Personal information
- Date of birth: 31 December 1976 (age 48)
- Place of birth: Toronto, Ontario, Canada
- Height: 1.70 m (5 ft 7 in)
- Position(s): Striker

Youth career
- Attard

Senior career*
- Years: Team / Apps / (Gls)
- 1994–1999: Valletta / 65 / (11)
- 1998–1999: →Sliema Wanderers (loan) / 20 / (10)
- 1999–2005: Pietà Hotspurs / 114 / (48)
- 2005–2010: Sliema Wanderers / 141 / (71)
- 2010–2012: Floriana / 54 / (15)
- 2012–2014: Sliema Wanderers / 50 / (15)

International career^{‡}
- Malta U16
- Malta U18
- Malta U21 / 8 / (4)
- 2003–2011: Malta / 47 / (1)

= Ivan Woods =

Maltese footballer

Ivan Woods (born 31 December 1976) is a former professional footballer. Born in Canada, he represented the Malta national team.

==Playing career==

===Valletta===
Woods began his career playing for Attard, but following some impressive displays he was signed by Valletta for the 1994–95 season. Woods made seven appearances in his debut season for Valletta, but failed to score any goals, as Valletta finished in third position in the Maltese Premier League.

Woods began the 1995–96 season with Valletta, hoping to force his way into the first team squad.
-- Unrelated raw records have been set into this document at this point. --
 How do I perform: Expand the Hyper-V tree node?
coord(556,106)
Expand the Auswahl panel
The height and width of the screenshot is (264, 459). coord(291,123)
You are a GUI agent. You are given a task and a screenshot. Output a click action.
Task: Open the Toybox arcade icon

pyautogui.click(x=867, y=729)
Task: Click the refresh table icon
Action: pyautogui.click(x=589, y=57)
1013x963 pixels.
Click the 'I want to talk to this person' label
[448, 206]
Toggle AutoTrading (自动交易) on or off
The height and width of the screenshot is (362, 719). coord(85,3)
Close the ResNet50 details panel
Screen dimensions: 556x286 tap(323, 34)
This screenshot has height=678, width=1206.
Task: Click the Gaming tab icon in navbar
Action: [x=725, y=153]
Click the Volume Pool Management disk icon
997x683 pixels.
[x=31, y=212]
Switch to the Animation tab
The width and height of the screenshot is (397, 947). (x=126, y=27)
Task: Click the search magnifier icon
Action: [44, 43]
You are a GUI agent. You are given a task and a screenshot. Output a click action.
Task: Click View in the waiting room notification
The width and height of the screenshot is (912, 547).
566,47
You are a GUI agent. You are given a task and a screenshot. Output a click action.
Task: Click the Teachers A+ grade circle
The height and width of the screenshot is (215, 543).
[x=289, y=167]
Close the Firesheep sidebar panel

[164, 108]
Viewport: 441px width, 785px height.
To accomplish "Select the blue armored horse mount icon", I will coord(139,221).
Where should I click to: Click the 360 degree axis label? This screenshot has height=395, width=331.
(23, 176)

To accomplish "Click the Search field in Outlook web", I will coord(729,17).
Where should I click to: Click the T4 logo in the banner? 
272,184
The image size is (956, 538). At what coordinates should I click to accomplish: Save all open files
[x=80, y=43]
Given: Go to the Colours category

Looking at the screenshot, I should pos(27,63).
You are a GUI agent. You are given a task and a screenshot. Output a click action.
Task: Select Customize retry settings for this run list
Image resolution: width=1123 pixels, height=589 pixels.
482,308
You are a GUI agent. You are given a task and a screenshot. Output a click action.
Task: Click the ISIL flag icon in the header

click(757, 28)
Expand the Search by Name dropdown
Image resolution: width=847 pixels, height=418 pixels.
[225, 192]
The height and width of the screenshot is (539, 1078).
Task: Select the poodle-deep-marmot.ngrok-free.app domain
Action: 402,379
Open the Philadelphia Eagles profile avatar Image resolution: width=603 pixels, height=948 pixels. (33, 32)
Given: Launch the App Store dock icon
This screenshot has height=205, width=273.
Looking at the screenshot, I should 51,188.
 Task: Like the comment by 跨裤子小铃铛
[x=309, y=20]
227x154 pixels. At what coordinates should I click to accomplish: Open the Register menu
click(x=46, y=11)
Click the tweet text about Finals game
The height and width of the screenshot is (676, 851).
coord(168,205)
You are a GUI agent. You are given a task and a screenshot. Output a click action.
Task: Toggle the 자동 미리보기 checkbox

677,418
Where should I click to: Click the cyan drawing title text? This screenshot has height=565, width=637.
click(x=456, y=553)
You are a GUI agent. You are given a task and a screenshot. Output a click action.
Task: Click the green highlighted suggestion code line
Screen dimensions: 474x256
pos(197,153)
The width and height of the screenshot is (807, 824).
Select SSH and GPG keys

During the season, he made 11 appearances, and scored two goals, to help his team to a second-place finish in the Maltese Premier League.

For the 1996–97 season, he made 18 appearances, and scored five goals, as Valletta finished the season as champions in the Maltese Premier League.

Hoping to gain more silverware during the 1997–98 season, Woods went on to make 22 appearances and score four goals, as Valletta retained the Maltese Premier League title.

Woods returned to Valletta for the 1999–00 season, and went on to make seven appearances, but failed to score any goals during the season.

===Sliema Wanderers===
Following a good run of form, Woods joined Sliema Wanderers on loan for the 1998–99 season. He went on to make 20 appearances and score an impressive ten goals, as Sliema Wanderers finished in third position in the Maltese Premier League.

===Pietà Hotspurs===
Woods joined Pietà Hotspurs during the January transfer window of the 1999–00 season. In his first season with the club, he made 16 appearances, scoring three goals, as his new club recorded a fifth-place finish in the Maltese Premier League.

In his first full season with Pietà Hotspurs, Woods made 20 appearances and scored 11 goals during the 2000–01 season, as Pietà Hotspurs finished in seventh position in the relegation group, to retain the top flight status.

Woods hoped he could help Pietà Hotspurs back into the championship pool for the 2001–02 season, but the club finished in exactly the same position as the previous one, with ietà Hotspurs in seventh position in relegation pool and again narrowly avoiding relegation, during the season he made 15 appearances and scored three goals.

For the 2002–03 season, Woods made 27 appearances and scored nine goals, as Pietà Hotspurs improved on their previous two seasons, with a fifth-place finish in the Maltese Premier League. Woods received his first call up for the Maltese national football team, following a string of fine performances.

Woods went into the 2003–04 season, making 23 appearances and contributing with ten goals, as Pietà Hotspurs again finished in fifth position in the Maltese Premier League.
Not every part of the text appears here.